About a third of the way along the road, south of Rutledge Road, is Jones Pond (which is not a pond at all). It is one of South Carolina’s unique Carolina Bays, an unexplained, isolated wetland. Here the sun, clouds, fresh water, and cypress limbs are tangled together, the line between reality and reflection hard to determine. Jones Pond is at once peaceful and a little spooky, and no doubt part of British General Banastre Tarleton’s inspiration for the nickname he gave to General Francis Marion, the “Swampfox.” Look closely at the clumps of marsh grass and cypress, and Marion appears, crouching behind them ordering General Peter Horry to “move to Wambaw, where forage can be had….as your new position at Wambaw will be more secure, your men will not be so much harassed. I wrote to you in my last that no boats or persons should pass from or to Charles Town without you or my passport.” In Carolina Bays like this one, Marion hid and protected his men, all while ensuring that the only route to Charleston—the Old Georgetown Road—remained blocked to the British. Old Georgetown Road
Of course, travelers from Drayton Hall no doubt “passed this way” too.
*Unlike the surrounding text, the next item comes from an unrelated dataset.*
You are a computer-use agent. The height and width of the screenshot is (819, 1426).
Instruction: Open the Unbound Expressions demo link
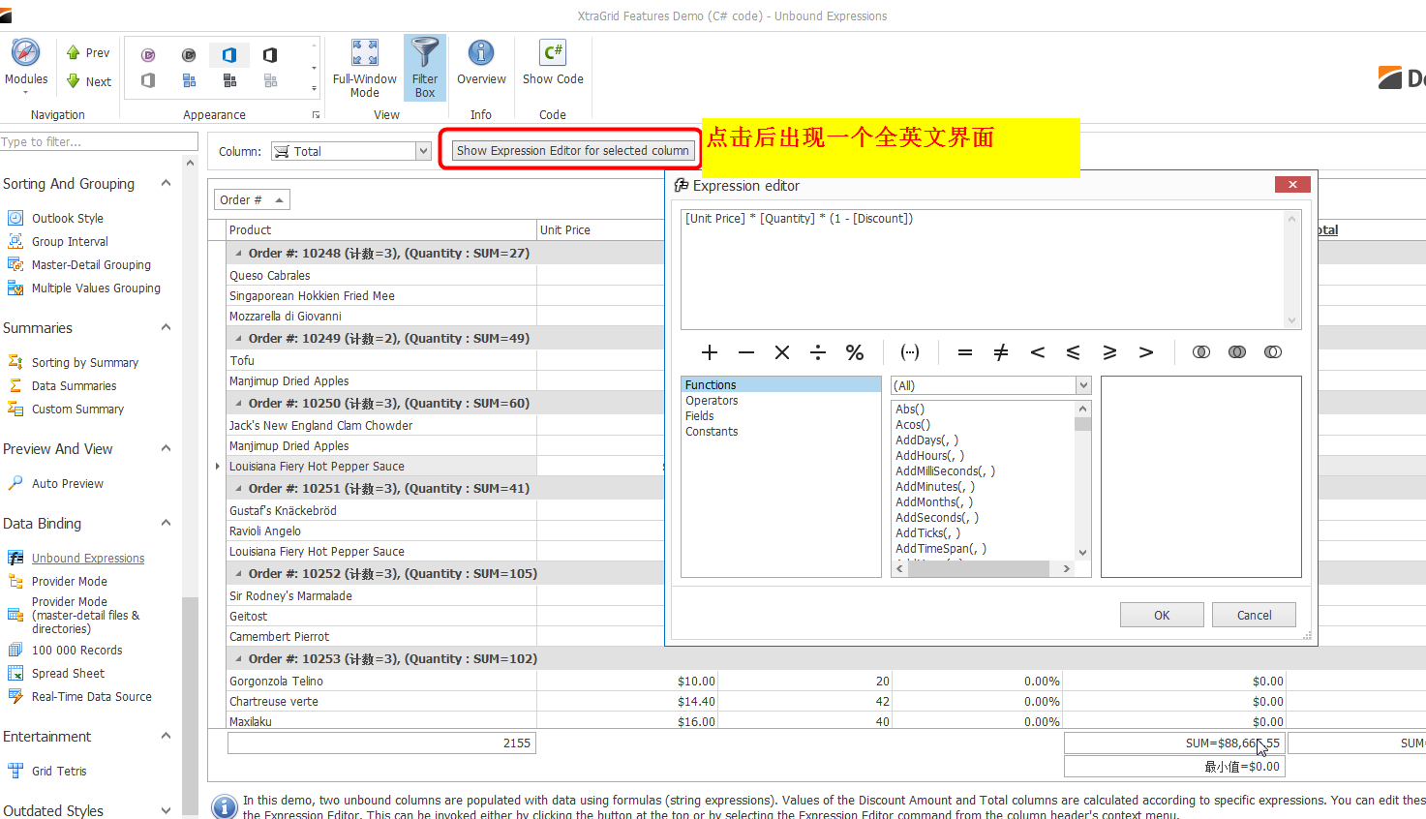tap(88, 559)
While researchers have not found documentation, if William Henry Drayton, John Drayton’s oldest son, travelled overland to Philadelphia after being elected to serve in the Continental Congress in 1778, he would have taken this route. Just ten years prior, a British surveyor had described the road as “very good, but sandy in a few places” and no doubt that same streetscape would have greeted William Henry Drayton. Along with him might have traveled his young, inquisitive, and very bright son, John, born in 1766, who attended school in New Jersey while William was serving the nation in Philadelphia. Would he have enjoyed stopping at the taverns along the way or feeling the water under his feet as they ferried across the South and then the North Santee? Later, John would become a regular traveler along the road. He and his wife Hester Rose Tidyman owned Hopeland plantation, located on Memim Creek, a tributary of the North Santee River. John served as governor three times, and as governor’s duties demanded, he would have journeyed south along the road to travel to Charleston and Columbia. In his internationally acclaimed book, A View of South Carolina, as Respects Her Natural and Civil Concerns, and in his Carolinian Florist, this astute observer and writer described the flora, fauna, and agricultural practices one would have seen in the region.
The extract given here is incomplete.